The Student News Site of Stony Brook University

The Statesman


    A Complicated Debut

    Laleh Khadivi’s debut novel, “The Age of Orphans,” is a strange and difficult read. I say this with the utmost respect to an author who is both ruthless and daring in her description of the Kurdish land.

    As a whole, the novel paints a grim picture that is both culturally and politically charged and manages to entice the reader into a dark, unforgiving land that gives rise to the orphan, Reza Pejman Khourdi.

    In the tradition of such novels as “The Kite Runner” by Khaled Hosseini, this one follows the tale of the central character from his devastating beginnings to a somewhat humbling end. In a lot of ways, it is harsher and more pronounced, and surprisingly so, considering it comes from a female author.

    Khadivi narrates the tale of Reza, who loathes his Kurdish origins out of self-preservation. His young blood is driven by the horrific acts against the Kurds, which compel him to join the military ranks. At Kermanshah, where he is finally assigned, he oversees the Kurdish people as they assimilate into Iran, vainly craving independence. Meena, his Iranian wife, fuels his inner turmoil over Kurdish independence and Iranian assimilation, even as this leads to an unanticipated end.

    One of the novel’s charms is its historical quality. Even as Khadivi maintains a constant narration, she relates the history of the Kurdish land, a place that has seen more owners than most others. As Reza is urinating, Khadivi tells us in one rich sentence:

    “The boy pees through the slats of wood and takes water from the cask as the medley of men and burdened beasts moves atop the arid earth that never belonged to anyone after the Parthians (once) and the Sassanids (once) and the Mongols (once) and the Turks (just then) and the Russians (now and then) and the shah (soon), and so the Kurdish clan moves on, to own whatever piece of land they step on or roll over or smash for just that single moment of impact and no longer.”

    This technique on its own doesn’t always work for Khadivi. She throws a lot of information on one page, while the next ten may not even reveal much. Furthermore, she ungracefully uses orotund phrases infused among successive “and”s with no commas at all. Thankfully, this zealous locution only spans the first section of the novel.
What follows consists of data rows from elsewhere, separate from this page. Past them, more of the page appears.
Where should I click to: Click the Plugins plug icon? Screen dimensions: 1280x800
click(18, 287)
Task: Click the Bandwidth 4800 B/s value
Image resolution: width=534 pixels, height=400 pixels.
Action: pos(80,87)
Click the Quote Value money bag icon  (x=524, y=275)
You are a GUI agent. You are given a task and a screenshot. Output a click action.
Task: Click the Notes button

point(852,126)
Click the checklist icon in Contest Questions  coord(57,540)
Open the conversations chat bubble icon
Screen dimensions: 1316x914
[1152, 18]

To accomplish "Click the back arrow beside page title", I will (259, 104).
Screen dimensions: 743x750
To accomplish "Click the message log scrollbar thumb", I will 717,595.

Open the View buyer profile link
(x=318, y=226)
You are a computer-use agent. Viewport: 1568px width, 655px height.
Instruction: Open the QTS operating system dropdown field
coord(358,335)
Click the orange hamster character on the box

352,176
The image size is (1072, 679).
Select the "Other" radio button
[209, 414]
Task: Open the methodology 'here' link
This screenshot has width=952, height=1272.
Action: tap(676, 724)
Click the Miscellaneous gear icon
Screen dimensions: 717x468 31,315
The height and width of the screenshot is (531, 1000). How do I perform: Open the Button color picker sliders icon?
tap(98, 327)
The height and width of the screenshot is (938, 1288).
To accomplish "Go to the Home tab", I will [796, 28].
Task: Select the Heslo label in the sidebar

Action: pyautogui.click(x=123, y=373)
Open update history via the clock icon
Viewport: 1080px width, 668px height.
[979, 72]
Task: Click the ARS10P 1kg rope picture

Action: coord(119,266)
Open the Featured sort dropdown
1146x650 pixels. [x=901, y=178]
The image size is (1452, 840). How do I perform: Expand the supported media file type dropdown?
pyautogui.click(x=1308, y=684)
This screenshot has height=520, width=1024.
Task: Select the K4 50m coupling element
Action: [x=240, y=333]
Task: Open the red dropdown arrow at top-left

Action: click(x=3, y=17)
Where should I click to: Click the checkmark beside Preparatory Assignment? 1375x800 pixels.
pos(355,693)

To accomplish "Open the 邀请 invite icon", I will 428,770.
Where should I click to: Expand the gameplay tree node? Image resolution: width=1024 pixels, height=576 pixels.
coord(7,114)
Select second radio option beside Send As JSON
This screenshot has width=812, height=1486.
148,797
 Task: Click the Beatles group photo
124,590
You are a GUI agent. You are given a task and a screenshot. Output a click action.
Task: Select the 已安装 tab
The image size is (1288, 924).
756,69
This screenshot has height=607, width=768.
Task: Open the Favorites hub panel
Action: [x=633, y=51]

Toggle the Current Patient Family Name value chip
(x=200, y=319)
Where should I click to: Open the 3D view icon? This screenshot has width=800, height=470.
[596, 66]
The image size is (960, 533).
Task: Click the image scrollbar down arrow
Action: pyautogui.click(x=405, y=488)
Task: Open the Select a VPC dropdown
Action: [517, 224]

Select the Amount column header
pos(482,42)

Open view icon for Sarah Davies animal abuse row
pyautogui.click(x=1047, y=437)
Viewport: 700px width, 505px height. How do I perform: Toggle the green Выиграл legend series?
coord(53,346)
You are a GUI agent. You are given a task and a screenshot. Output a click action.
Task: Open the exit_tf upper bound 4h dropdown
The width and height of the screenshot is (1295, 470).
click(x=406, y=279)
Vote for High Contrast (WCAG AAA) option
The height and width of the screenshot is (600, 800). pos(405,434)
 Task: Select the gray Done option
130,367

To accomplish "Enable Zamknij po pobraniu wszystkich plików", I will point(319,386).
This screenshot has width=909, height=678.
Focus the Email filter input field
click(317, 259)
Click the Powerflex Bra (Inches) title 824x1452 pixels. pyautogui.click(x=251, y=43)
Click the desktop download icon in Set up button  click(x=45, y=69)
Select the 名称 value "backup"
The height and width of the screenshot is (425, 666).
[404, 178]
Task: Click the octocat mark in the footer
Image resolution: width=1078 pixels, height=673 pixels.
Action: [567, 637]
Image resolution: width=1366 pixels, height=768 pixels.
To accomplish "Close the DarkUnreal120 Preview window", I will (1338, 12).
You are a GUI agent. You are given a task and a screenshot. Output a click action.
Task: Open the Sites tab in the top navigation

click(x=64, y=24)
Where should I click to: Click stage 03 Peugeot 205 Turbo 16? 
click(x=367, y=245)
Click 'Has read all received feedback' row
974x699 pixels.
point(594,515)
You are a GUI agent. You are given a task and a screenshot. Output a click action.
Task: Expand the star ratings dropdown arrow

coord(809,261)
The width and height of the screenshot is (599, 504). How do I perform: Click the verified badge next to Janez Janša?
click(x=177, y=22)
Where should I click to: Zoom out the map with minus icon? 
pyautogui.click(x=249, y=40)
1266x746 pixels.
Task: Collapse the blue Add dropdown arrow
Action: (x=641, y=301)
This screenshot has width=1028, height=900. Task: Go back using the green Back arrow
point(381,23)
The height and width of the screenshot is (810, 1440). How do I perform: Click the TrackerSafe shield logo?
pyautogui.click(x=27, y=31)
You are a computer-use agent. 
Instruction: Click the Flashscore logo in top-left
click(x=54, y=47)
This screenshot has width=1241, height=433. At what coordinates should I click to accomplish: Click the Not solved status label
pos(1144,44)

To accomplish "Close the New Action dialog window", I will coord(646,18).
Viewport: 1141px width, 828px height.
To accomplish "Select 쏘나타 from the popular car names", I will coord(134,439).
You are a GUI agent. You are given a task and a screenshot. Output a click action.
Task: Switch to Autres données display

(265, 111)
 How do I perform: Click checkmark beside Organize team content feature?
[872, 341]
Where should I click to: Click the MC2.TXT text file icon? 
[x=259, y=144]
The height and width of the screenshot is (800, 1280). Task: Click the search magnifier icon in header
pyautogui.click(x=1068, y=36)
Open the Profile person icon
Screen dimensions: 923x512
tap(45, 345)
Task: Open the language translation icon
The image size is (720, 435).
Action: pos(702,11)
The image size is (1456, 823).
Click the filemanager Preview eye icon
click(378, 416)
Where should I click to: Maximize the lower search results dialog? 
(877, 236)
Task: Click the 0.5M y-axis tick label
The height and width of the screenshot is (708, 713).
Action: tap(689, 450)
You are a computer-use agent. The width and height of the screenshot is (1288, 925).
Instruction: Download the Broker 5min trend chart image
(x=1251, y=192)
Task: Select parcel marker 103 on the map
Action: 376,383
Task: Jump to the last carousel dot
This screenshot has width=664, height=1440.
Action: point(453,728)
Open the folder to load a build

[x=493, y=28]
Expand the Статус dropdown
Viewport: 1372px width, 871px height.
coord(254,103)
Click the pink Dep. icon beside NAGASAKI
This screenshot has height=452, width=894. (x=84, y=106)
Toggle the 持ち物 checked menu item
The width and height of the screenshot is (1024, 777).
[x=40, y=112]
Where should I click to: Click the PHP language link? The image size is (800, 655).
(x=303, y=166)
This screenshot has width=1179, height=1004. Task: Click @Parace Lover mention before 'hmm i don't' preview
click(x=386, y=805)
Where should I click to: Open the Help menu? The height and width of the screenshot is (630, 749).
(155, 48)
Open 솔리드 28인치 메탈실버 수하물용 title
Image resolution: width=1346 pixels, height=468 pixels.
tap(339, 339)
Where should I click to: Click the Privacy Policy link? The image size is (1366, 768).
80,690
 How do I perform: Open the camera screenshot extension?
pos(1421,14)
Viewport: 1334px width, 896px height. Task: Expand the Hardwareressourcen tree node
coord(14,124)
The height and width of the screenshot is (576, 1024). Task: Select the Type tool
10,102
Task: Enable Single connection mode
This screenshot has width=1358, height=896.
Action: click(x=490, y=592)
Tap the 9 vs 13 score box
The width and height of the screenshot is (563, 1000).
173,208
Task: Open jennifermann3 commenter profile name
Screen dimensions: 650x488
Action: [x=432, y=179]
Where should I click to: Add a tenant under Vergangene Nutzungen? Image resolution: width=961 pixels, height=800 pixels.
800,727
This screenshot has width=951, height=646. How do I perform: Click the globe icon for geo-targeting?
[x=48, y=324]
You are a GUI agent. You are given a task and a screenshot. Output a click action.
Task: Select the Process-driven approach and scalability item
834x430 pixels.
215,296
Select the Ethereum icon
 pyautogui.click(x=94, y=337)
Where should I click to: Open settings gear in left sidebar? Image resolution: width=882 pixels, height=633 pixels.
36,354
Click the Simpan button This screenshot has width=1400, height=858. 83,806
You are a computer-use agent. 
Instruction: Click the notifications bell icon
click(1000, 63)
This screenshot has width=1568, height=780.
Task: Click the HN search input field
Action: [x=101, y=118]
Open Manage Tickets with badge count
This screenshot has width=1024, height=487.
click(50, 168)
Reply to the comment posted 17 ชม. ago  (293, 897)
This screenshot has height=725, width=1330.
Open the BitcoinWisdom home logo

    When looked at in sections, the novel does not always maintain the same tone. But as a whole, it has the unpredictability of the author and the place that Khadivi is narrating about. Hence, even as the flow appears inconsistent, it manages to weave a dynamic narration that captures the life of an orphan from all aspects.

    The one caveat of the novel is that it doesn’t soften the reader’s journey early on. When I said earlier that the novel is a difficult and strange read, I meant to use that to describe not just the jarring content, but also the jarring narration, which is minimal at best. We do not learn the central character’s name or age until several pages into the book. If the first section is meant to serve as the introduction to this novel in parts, it does so both uncharacteristically and ineffectively.

    However, even as we struggle to read more about this unnamed character, it’s hard not to feel the agony of a young boy being circumcised as he longs for his mother’s milk. Although syntactically difficult to read, Khadivi’s descriptions are crafty in the first fifth. It is perhaps this ability of the author to stir within us a sense of empathy while narrating a foreign tale that is her genius. This is also why even though you might be tempted to put down the book in the first few pages, I encourage you to read on as it is rare to experience empathy for something so unimaginable.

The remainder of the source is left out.